Par ailleurs le consultant David Forsmark laisse entendre que certaines victimes de l’eau ne sont pas aussi malades qu’elles le disent : « Appeler ça un empoisonnement collectif, c’est exagéré. Certains pâtés de maison ont été touchés, mais la majorité de la ville a été épargnée. J’ai grandi dans un quartier populaire de Flint, j’ai sans doute plus de plomb dans le corps que beaucoup de ceux qui se plaignent aujourd’hui. » Ces interrogations sur l’ampleur du désastre sont largement partagées. L’officière de police Twanda Plair, une femme noire qui a voté pour Hillary Clinton, a constaté que certains habitants mentaient sur leur état de santé, soit par détresse psychologique, soit par intérêt : « Ils espèrent que les procès vont aboutir et qu’ils toucheront une indemnité.

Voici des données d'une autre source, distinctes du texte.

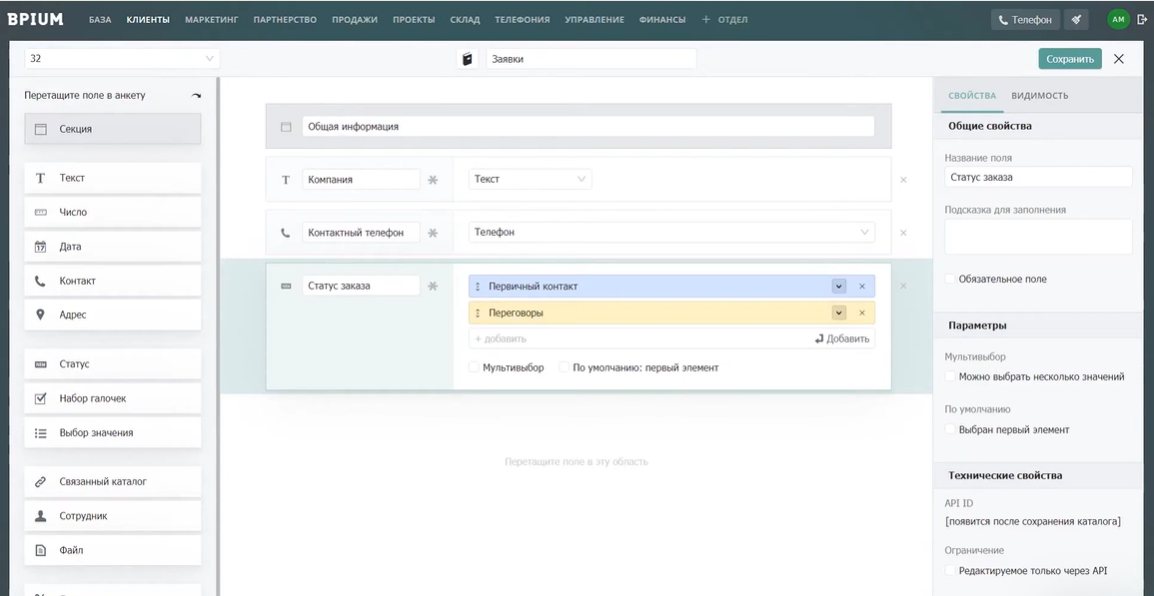Click the Добавить button
The height and width of the screenshot is (596, 1154).
coord(843,338)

Je connais une femme qui est en chaise roulante depuis de nombreuses années, et aujourd’hui elle prétend que c’est à cause de l’eau. Je lui ai fait remarquer, elle l’a mal
pris… »
Selon les autorités, la situation s’améliore depuis quelques mois, grâce aux travaux effectués dans la station d’épuration et à une meilleure formation du personnel. La maire, Karen Weaver, espère que d’ici à anvier 2017, mille maisons seront desservies par des nouvelles canalisations. De même, Bill Kerr, directeur du programme alimentaire du Michigan, qui distribue des grosses quantités de bouteilles d’eau et de nourriture à Flint, se veut rassurant : « L’eau est moins toxique qu’il y a un an, elle se rapproche des normes exigées par l’Agence fédérale pour la protection de l’environnement. Nous y arriverons dans quelques mois. » Ensuite le nouvel aqueduc résoudra tous les problèmes.

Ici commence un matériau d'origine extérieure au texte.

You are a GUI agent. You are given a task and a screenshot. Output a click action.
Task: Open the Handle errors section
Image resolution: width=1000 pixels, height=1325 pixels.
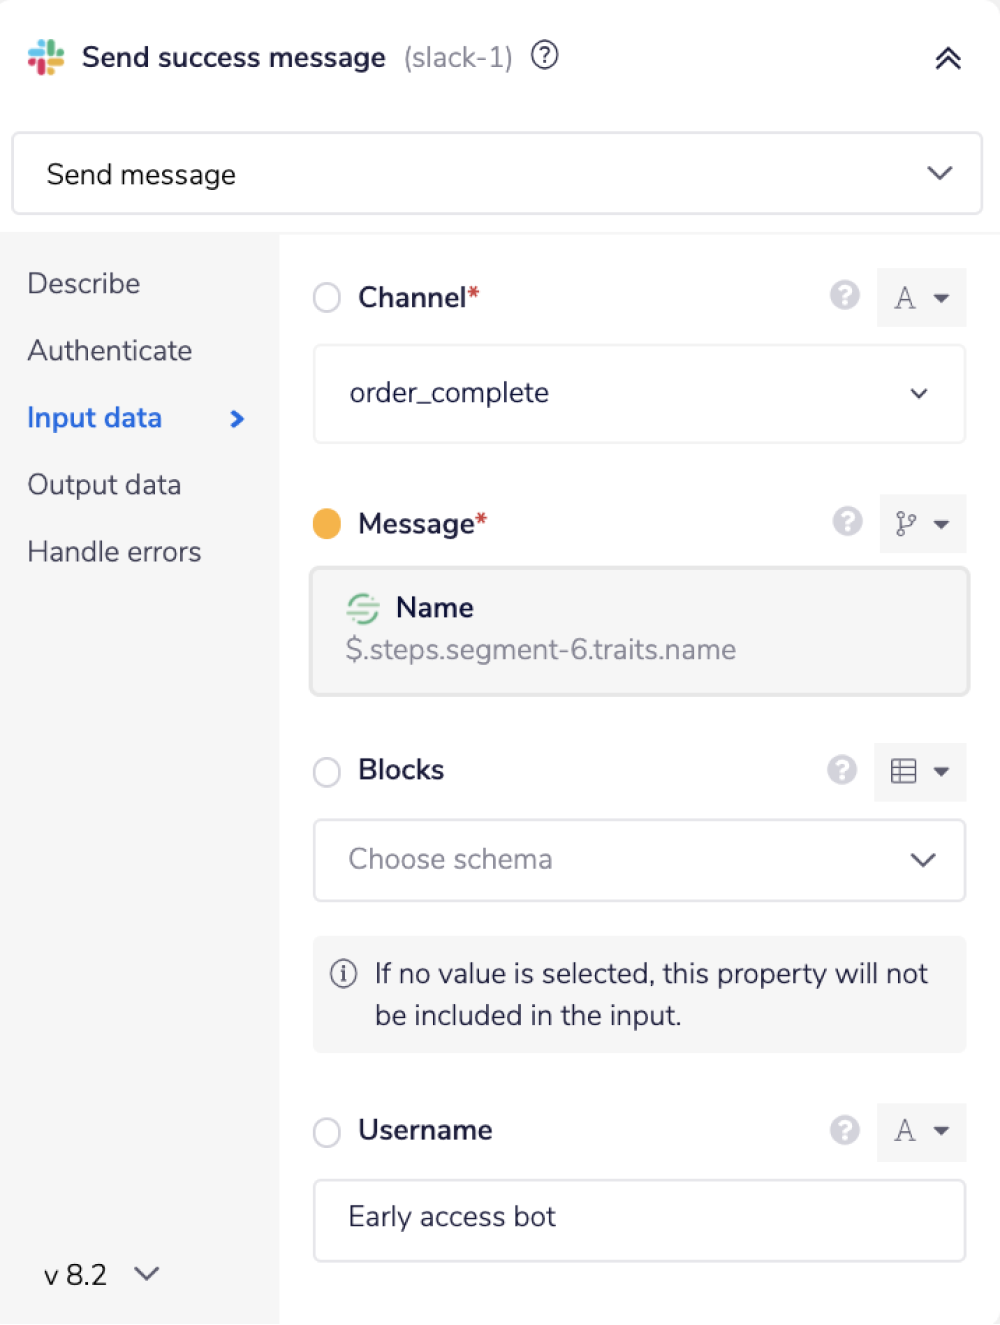[114, 551]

Les militants ne sont pas convaincus. Melissa Mays utilise toujours de l’eau en bouteille pour la cuisine, et va faire sa lessive dans des laveries de villes de banlieue non contaminées : « Pour la toilette, nous avons des filtres, mais ils ne résistent pas à l’eau chaude, nous prenons des douches froides. Pour installer un filtrage efficace, cela coûterait 20 000 dollars, que nous n’avons pas. L’eau continue à pourrir les tuyaux dans les murs, et depuis peu les murs eux-mêmes. Au bout de deux ans et demi de ce traitement, notre maison ne vaut plus rien, nous ne pouvons plus la vendre ni l’hypothéquer. »
Pour elle, la victoire de Donald Trump à l’élection présidentielle ne présage rien de bon : « Les républicains vont tout privatiser, gérer les villes comme des business, abolir les lois sur la qualité de l’eau et de l’air, supprimer les agences de protection de l’environnement. Bientôt, la moitié du pays va ressembler à Flint. Bienvenue dans le monde de Trump ! » Ses fils ont épinglé dans leur chambre un drapeau canadien : « Ils sont tellement déçus par les Etats-Unis qu’ils rêvent de voir le Michigan rattaché au Canada tout proche. »
D’autres militants sont moins pessimistes. Gina Luster, 42 ans, qui a été malade à cause de l’eau et qui travaille aujourd’hui avec Flint Rising, a voté pour Hillary Clinton, mais elle espère que le président Trump va aider Flint :
« Il répète sans arrêt qu’il va investir des milliards dans les infrastructures du pays. Il pourra venir ici pour lancer son programme, Flint est l’exemple parfait d’une ville où les infrastructures sont en ruines. » Gina est d’autant plus intéressée par cette perspective que son père possède une entreprise de travaux publics engagée dans la rénovation du réseau d’eau.
En attendant, la guérilla politico-judiciaire continue. A la fin de novembre, un juge local a ordonné à l’Etat de livrer les bouteilles d’eau au domicile de tous ceux qui en ont besoin. A contrecœur, l’administration a commencé à s’exécuter, mais elle va réduire d’autres services à la personne, et a prévenu qu’elle allait peut-être devoir ralentir le rythme du remplacement des canalisations.